The idea of using sanctions against non-compliant offshore jurisdictions has been effective already – particularly when coupled with pressure from the likes of the G20 leaders who met recently, and when added to mounting pressure from the Organisation for Economic Cooperation and Development. So much so that Lichtenstein has already agreed to be more open about how it does business for example, and it has finally agreed to comply with international tax and data sharing standards as drawn up by the OECD.
Andorra has followed suit in a bid to be removed from the OECD blacklist of non-cooperative nations, and Monaco – which is also on the list – is under increasing pressure to be more open and transparent too. It’s a slightly different story in Switzerland however, the nation is not on the list but it is being very closely monitored.

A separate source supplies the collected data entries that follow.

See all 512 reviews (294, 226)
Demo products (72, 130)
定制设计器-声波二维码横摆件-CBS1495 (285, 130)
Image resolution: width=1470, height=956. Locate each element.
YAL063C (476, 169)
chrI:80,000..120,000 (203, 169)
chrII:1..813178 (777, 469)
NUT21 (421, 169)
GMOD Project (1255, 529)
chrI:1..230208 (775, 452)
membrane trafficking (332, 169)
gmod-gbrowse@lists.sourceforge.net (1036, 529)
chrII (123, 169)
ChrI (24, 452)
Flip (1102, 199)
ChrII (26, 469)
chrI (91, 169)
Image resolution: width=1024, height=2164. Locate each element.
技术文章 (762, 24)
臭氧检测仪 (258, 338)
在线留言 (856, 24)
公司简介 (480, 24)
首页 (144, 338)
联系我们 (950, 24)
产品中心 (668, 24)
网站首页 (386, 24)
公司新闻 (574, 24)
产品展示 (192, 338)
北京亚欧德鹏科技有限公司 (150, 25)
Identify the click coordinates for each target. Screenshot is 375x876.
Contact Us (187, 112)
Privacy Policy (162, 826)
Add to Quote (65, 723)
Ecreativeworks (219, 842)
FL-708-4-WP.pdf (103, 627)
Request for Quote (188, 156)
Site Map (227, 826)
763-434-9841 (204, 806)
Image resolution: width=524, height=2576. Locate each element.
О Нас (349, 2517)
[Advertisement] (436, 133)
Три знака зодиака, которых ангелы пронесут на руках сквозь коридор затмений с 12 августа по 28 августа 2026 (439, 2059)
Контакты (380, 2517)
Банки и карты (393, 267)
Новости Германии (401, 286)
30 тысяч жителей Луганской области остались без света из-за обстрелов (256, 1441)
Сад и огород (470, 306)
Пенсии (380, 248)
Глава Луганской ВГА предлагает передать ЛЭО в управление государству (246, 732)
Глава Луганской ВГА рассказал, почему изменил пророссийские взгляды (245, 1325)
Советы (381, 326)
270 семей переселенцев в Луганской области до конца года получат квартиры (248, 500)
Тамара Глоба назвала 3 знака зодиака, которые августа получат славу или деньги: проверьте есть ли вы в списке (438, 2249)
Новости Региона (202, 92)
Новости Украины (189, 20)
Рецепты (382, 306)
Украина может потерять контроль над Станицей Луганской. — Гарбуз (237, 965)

Germany wants Switzerland to be added to the list and is actively pushing for this to happen. In the meantime, Singapore which has been hot on Switzerland’s heels in terms of stealing away significant amounts of its offshore business, has recently signed up to the OECD’s recommendations and received praise as a result. So unless Switzerland wants to continue to see much of its business being pulled from under it, and unless it wants to end up on a tax haven blacklist, it seems highly likely this secretive nation will also have to make changes to the way it conducts business.